Che un bambino, a fine anno, venga valutato “insufficiente” (o “in via di prima acquisizione”: non cambia niente) è inaccettabile, e non perché bisogna “regalargli la sufficienza”. Una sufficienza “regalata” è come un’insufficienza certificata: il marchio di un fallimento didattico ed educativo. Si capisce meglio se, invece che di voti, parliamo di competenze: un bambino deve imparare a leggere. Se non ci riesce “come tutti gli altri” bisogna mettere in atto tutti gli strumenti possibili (che spesso costano soldi, come pagare un insegnante di sostegno) affinché ce la faccia. Un brutto voto può essere un grido d’allarme, ma qualcuno lo deve raccogliere.

Il metodo migliore

Ma quindi, alla fine, qual è il modo migliore di valutare dei bambini? Sono felicissima di ascrivere la questione al grande ma sempre sottovalutato registro degli «Affari dei nostri figli che non competono a noi genitori». Ci pensassero - com’è giusto che sia - gli insegnanti, i pedagoghi, i didatti. Se proprio è necessario che ci legiferino sopra i ministri, speriamo siano ben consigliati.

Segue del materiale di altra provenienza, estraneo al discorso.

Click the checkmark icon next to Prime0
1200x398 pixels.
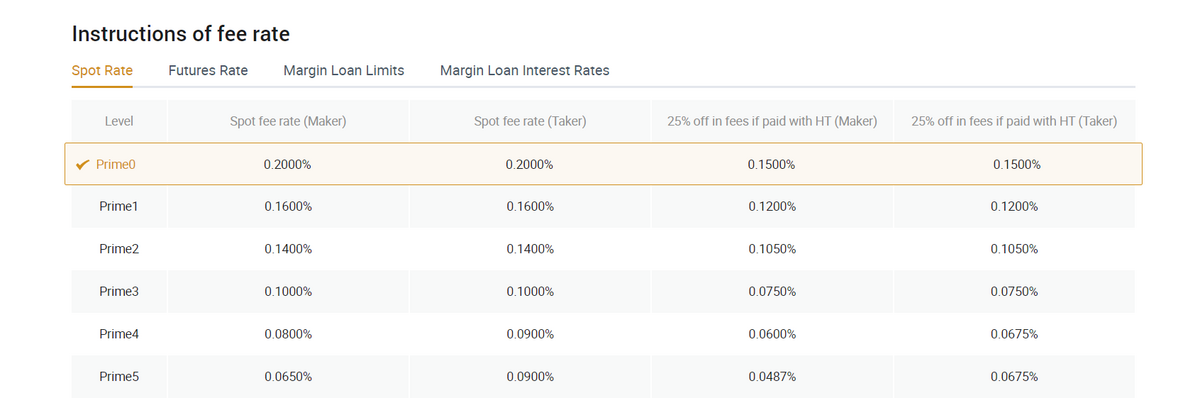tap(84, 164)
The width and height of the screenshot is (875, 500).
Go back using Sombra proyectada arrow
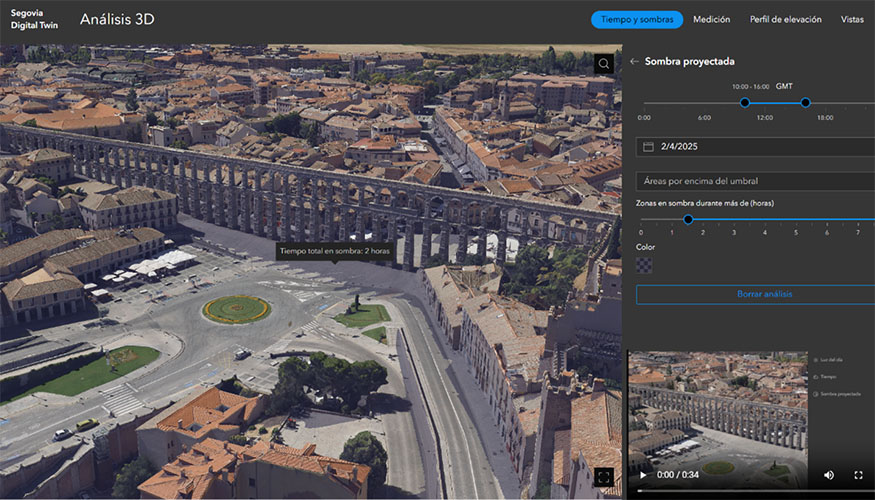(634, 61)
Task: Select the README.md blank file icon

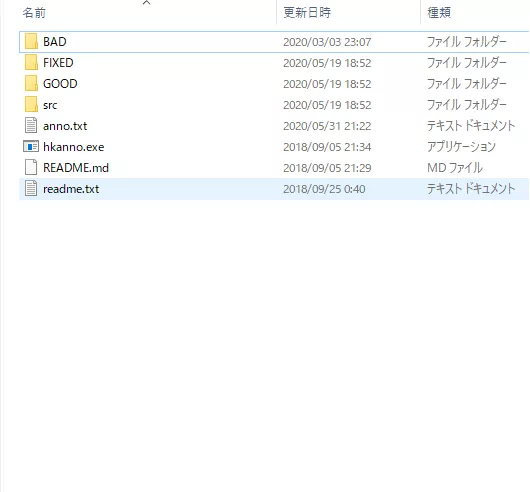Action: (x=31, y=168)
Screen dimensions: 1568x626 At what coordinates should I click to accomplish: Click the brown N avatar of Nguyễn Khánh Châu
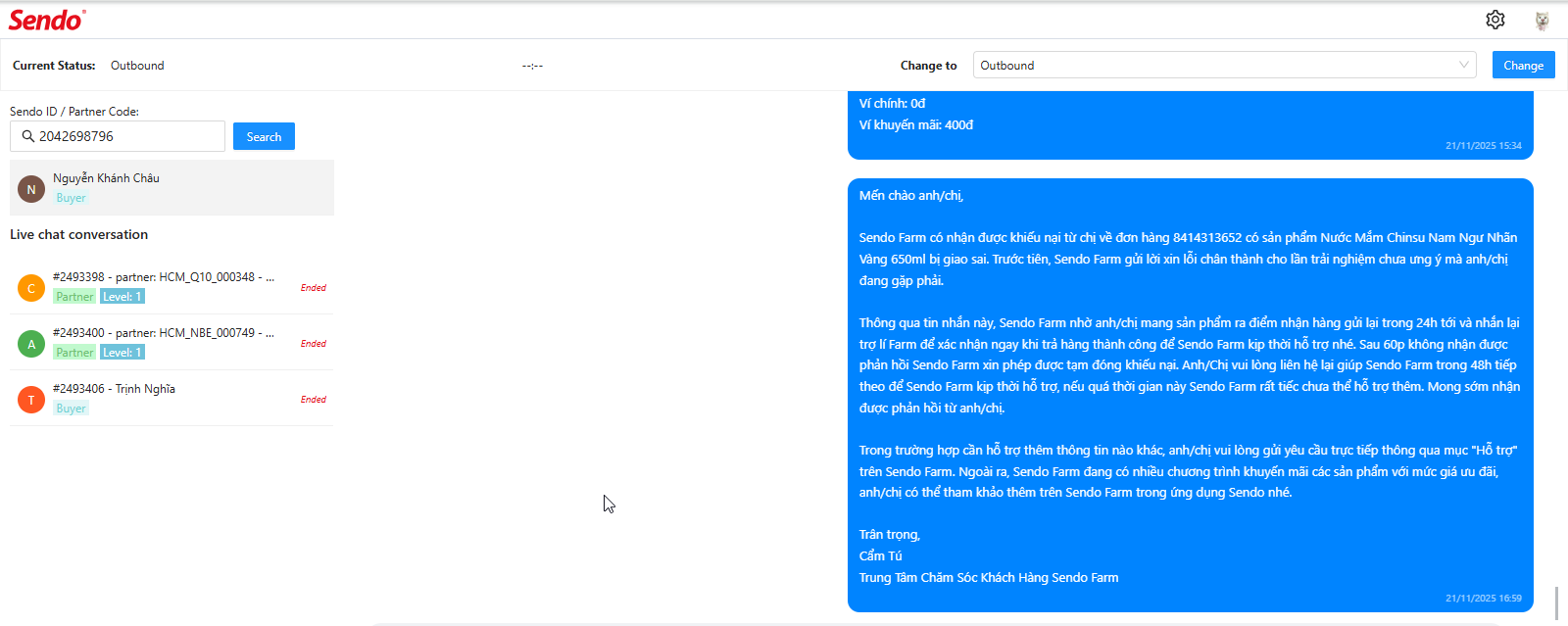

Da esterna, posso solo osservare che il problema dei voti e delle valutazioni è sempre legato alla qualità dell’insegnamento. Una scuola, o un insegnante, non sono “seri” in quanto danno tante insufficienze. Allo stesso modo, una scuola o un insegnante, non sono “inclusivi” perché regalano voti o mascherano gravi lacune edulcorandole con valutazioni poco chiare.

Detto questo, giudicate pure mio figlio con numeri, lettere, valutazioni, stelline, giudizi, emoticon o cuoricini, però nel frattempo fate in modo che abbia finalmente un insegnante di inglese di ruolo. Cari ministri dell’Istruzione, di qualsiasi provenienza politica: io lo so che cambiare metodo di valutazione è un modo gratis e di sicuro impatto per fare vedere che ci si sta occupando di scuola, ma preferiremmo un altro tipo di impegno, ad esempio quello necessario per iniziare l’anno scolastico a settembre, e se pensate che già sia così è perché non mettere piede in classe da troppo tempo.